= Eddie Stevens =

British keyboardist, record producer, composer and arranger

Eddie Stevens is a British keyboardist, record producer, composer and arranger, best known for co-writing, arranging and touring with the UK groups Freak Power (with Norman Cook aka Fatboy Slim); Moloko (as of 2000); and Zero 7.

He continued to work with the Moloko frontwoman, Róisín Murphy, on her solo projects since 2004. After helping Murphy sequence the songs on Ruby Blue, Stevens became part of her live band throughout the 2005 European 'Ruby Blue' tour. In late 2007 and early 2008 Stevens toured with Murphy on her 'Overpowered' tour throughout Europe.

More recently he worked on the album Some People Have Real Problems with Australian vocalist Sia (which was released in early 2008).

Stevens also forms half of the London-based electronic duo, Post Office; the other half being Daniel Darriba.

In 2014 Stevens embarked on a two album project as producer and co-writer with Róisín Murphy which culminated in the albums Hairless Toys (2015) and Take Her Up to Monto (2016).

Another two album project was the multiple award-winning Moruša: Biela (2013) and Moruša: Čierna (2014) which Stevens produced and co-wrote with his partner Jana Kirschner.

The Post Office album "The Marylebone Greenwave" was released in 2015 by Minority Records.

Stevens has also produced records for Lao Che, Phototaxis, Paristetris, Blubalu, Para, Ofrin and Flip Top Box, among others.

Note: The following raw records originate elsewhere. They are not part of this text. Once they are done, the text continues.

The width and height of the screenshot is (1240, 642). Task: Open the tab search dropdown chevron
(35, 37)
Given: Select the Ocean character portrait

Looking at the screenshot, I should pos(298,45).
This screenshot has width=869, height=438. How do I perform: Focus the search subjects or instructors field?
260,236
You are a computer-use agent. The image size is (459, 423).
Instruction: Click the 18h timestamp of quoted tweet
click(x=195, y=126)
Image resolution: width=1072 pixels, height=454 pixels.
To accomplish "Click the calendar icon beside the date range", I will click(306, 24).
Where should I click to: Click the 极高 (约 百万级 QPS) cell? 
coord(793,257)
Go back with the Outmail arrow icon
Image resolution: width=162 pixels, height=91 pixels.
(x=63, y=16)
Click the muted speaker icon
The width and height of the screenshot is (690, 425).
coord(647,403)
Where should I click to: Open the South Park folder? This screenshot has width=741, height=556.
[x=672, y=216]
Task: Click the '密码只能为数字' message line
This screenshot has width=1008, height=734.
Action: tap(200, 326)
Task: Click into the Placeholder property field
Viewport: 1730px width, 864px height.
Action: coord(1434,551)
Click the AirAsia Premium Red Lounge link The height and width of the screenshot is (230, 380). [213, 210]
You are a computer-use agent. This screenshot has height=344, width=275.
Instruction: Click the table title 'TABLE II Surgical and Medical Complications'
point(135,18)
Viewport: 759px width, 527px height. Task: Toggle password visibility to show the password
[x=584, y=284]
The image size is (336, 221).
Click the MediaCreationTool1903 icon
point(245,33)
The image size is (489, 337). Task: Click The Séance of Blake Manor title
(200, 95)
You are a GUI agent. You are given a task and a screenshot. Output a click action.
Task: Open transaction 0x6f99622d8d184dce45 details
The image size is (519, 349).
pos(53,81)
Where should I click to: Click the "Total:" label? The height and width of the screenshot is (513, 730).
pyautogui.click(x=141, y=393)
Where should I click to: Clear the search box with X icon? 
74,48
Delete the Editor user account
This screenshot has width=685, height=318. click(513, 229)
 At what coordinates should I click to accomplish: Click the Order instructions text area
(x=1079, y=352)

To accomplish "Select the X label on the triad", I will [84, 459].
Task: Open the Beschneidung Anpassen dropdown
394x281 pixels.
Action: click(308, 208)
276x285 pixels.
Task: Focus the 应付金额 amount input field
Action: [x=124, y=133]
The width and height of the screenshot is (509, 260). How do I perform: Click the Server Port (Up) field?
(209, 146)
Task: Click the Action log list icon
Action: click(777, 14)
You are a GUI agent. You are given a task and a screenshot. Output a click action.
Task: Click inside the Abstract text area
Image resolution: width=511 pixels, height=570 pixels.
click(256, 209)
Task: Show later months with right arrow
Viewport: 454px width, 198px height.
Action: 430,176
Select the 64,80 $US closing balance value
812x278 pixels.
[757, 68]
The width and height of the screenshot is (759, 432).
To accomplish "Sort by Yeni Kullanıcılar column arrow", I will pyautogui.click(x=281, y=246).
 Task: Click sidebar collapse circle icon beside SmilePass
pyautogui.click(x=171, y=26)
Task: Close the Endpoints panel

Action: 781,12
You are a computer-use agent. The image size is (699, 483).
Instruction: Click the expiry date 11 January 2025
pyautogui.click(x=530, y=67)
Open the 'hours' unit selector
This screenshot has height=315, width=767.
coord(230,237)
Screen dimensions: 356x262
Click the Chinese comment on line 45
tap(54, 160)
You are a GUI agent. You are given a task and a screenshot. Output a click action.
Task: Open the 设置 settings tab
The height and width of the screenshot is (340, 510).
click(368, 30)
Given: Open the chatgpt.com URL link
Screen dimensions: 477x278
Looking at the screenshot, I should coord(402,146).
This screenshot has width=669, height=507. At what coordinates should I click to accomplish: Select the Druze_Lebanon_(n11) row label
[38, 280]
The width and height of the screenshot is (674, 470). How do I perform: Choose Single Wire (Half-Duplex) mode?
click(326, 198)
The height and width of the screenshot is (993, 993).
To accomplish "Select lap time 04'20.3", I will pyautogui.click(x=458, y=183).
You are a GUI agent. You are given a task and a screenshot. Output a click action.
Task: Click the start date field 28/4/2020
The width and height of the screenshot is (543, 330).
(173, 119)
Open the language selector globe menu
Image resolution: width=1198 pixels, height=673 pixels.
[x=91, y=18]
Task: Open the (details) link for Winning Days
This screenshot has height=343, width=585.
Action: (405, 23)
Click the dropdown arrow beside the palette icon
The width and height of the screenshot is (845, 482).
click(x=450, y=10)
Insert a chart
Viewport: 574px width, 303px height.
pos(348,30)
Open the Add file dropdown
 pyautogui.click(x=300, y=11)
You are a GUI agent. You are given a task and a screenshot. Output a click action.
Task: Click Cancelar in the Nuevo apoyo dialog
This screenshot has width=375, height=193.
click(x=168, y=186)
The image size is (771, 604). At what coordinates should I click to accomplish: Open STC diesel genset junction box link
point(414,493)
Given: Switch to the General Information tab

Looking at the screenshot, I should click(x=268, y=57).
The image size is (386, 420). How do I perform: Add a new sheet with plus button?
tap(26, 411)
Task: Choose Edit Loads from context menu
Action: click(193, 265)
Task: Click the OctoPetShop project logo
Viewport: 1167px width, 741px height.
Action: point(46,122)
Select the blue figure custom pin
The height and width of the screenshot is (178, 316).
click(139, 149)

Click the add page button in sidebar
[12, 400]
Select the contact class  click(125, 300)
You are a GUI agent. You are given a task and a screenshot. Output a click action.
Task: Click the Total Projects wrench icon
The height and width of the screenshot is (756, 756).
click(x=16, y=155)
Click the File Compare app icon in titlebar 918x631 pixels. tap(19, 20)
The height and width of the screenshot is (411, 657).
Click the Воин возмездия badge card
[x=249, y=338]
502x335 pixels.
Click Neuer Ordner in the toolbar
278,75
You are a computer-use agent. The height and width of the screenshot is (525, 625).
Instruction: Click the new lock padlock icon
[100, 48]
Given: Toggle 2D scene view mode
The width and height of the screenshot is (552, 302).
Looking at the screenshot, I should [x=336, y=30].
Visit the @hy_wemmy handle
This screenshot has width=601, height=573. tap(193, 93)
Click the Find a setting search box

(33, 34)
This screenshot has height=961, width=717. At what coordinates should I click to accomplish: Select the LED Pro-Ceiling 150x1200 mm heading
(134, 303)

In 2019 produced album Díl první with Czech Republic based folk-rock band Druhá tráva. The album was awarded as the best album in 2020 in Anděl Awards (Czech Grammy Awards).
In 2022 Stevens produced another album with Druhá tráva. Díl druhý...

== Personal life ==
He lives with Slovak singer Jana Kirschner, they met during work on her album Krajina Rovina; they have two daughters; Matilda Janushka Stevens and Yolana Yolanda Stevens.